## Problem to work on
Look through the data below and return each line where "export" appears.

Dataset entries:

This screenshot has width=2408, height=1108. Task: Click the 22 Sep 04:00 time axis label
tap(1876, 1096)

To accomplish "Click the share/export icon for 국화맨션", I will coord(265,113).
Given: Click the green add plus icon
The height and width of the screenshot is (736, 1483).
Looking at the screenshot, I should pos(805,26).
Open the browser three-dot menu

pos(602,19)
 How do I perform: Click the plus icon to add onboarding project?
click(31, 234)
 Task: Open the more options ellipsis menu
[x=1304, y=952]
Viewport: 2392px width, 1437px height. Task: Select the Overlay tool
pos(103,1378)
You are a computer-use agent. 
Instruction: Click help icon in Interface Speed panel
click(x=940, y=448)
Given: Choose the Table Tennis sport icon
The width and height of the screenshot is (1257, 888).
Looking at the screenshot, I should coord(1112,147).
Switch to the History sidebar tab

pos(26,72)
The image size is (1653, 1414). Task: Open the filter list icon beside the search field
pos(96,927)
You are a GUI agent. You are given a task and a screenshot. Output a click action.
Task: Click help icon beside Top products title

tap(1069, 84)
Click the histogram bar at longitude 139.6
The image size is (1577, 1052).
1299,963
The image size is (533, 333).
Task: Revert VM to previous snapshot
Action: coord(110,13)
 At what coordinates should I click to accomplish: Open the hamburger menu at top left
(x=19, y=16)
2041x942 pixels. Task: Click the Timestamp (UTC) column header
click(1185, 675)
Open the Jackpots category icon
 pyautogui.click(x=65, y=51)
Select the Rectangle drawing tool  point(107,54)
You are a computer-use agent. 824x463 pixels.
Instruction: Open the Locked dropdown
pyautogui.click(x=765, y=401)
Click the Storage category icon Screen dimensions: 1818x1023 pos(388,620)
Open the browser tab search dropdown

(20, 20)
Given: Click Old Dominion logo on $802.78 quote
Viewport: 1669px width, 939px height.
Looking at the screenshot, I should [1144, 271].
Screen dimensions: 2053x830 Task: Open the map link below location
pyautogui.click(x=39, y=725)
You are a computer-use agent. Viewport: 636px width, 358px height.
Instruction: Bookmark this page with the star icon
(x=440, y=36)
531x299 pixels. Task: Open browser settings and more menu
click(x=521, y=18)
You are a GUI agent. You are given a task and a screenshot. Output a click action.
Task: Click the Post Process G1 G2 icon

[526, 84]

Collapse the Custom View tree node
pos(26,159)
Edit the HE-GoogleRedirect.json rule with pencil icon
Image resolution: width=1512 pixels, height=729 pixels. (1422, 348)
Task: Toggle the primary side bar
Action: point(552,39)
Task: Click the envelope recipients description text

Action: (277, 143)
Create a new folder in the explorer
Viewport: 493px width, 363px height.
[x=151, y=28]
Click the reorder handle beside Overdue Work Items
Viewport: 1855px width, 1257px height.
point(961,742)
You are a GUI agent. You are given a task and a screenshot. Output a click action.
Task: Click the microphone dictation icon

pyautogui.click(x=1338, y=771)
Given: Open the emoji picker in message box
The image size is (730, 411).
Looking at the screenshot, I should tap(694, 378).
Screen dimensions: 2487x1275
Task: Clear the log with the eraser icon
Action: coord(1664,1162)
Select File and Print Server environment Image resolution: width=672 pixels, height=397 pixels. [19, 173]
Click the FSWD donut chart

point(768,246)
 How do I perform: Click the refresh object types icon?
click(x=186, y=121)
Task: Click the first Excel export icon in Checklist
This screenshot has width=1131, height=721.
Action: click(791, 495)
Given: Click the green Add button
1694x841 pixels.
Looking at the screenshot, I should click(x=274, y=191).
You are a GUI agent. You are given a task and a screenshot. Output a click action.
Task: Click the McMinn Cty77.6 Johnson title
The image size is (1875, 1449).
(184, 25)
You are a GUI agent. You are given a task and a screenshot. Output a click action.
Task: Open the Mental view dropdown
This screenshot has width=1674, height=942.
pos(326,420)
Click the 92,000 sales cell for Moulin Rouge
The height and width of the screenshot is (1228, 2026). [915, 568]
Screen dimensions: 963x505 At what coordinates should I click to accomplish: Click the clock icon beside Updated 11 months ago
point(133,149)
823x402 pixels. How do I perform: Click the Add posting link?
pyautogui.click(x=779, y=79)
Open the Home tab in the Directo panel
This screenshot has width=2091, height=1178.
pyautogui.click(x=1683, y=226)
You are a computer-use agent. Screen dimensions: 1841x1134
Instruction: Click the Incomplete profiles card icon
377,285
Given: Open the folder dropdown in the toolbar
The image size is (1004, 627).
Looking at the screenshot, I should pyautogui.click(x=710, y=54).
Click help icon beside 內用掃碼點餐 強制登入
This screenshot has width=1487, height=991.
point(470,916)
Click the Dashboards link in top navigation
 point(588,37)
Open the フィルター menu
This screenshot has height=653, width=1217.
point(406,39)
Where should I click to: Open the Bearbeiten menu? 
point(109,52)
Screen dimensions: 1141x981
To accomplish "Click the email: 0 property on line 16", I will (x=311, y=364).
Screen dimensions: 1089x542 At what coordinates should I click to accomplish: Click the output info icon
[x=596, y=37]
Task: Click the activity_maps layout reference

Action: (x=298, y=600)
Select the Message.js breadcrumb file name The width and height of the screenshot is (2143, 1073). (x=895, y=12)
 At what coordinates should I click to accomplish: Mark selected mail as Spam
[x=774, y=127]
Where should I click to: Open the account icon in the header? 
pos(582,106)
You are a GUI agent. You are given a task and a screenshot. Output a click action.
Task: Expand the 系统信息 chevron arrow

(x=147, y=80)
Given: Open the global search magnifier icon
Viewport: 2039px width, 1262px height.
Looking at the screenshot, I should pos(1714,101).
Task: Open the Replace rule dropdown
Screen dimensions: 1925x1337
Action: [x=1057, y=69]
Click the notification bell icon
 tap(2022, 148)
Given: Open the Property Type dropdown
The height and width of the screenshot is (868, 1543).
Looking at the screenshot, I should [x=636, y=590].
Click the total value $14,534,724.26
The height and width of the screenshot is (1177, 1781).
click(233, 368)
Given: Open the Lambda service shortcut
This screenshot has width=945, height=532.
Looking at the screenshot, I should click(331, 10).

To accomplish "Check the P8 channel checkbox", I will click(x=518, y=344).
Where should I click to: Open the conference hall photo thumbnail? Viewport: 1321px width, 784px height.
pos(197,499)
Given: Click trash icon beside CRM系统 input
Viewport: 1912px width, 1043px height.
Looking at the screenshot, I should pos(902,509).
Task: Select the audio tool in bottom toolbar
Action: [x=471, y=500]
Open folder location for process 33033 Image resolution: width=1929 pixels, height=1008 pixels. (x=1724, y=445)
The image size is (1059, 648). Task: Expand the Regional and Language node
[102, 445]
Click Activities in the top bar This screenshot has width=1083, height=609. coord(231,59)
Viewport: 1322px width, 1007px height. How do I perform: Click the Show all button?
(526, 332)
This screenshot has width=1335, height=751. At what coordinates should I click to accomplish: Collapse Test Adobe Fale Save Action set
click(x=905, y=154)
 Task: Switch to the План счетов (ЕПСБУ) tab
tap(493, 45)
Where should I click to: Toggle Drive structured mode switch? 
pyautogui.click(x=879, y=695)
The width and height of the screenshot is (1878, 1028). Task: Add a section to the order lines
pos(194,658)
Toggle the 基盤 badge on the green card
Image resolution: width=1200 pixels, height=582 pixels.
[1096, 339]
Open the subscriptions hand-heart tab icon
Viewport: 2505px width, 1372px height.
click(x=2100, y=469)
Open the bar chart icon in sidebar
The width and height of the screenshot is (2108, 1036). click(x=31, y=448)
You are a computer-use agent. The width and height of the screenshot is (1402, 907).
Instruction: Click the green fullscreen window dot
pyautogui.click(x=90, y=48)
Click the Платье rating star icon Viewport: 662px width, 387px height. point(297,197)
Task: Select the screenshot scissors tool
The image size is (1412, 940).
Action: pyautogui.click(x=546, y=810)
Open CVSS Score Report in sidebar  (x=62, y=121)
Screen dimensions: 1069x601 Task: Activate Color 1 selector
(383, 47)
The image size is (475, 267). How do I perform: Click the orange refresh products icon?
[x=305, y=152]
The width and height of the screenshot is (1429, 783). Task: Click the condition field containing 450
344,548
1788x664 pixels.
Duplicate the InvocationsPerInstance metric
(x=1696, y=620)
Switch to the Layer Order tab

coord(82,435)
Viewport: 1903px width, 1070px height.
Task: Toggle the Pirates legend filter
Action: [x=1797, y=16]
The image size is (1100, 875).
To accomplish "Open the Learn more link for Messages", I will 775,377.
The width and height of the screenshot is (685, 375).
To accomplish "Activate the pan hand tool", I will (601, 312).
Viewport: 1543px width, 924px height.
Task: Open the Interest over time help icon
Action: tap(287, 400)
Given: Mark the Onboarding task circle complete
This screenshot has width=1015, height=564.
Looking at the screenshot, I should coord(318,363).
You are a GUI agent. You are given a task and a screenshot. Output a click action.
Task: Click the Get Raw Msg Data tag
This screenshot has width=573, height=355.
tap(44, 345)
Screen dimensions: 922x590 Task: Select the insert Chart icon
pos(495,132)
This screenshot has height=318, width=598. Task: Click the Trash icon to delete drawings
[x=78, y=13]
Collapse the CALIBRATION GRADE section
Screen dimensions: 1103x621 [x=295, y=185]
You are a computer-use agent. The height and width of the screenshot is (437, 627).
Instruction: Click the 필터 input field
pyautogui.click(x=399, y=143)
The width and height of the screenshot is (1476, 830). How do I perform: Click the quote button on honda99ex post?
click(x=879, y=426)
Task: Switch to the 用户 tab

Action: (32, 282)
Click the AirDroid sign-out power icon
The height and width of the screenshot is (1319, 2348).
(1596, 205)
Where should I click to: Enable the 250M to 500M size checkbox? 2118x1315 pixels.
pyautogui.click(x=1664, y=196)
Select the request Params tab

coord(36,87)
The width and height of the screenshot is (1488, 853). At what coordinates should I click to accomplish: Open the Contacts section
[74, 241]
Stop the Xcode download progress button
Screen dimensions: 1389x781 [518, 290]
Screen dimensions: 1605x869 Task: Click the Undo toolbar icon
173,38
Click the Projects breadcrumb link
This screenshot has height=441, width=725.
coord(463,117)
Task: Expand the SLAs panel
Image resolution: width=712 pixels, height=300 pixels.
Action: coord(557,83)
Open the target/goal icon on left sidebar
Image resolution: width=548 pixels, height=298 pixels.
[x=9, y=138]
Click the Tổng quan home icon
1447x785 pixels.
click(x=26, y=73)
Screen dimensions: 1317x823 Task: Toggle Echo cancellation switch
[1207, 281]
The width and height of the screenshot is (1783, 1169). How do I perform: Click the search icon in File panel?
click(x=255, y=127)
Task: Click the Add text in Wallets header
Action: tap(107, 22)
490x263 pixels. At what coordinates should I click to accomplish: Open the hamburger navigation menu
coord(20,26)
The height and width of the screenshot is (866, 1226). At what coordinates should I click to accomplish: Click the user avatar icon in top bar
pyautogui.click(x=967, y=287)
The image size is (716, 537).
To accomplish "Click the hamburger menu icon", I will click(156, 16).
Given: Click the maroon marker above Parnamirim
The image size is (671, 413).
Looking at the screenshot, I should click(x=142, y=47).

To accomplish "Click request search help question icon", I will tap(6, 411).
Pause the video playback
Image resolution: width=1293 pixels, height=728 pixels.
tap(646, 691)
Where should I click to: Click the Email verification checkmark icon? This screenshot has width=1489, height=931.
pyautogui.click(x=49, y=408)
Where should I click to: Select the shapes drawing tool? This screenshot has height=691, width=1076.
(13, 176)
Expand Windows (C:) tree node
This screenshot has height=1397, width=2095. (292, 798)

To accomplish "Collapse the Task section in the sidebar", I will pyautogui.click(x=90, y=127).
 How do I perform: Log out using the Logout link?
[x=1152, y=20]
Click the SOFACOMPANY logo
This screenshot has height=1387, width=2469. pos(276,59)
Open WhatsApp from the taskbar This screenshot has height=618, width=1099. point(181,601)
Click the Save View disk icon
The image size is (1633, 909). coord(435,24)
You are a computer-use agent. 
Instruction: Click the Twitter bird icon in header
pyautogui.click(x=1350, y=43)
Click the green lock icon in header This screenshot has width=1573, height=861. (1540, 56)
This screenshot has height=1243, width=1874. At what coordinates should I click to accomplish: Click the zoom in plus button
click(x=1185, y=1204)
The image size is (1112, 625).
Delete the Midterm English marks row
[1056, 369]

## Written answer
To accomplish "Click the share/export icon for 국화맨션", I will coord(265,113).
Task: Click the first Excel export icon in Checklist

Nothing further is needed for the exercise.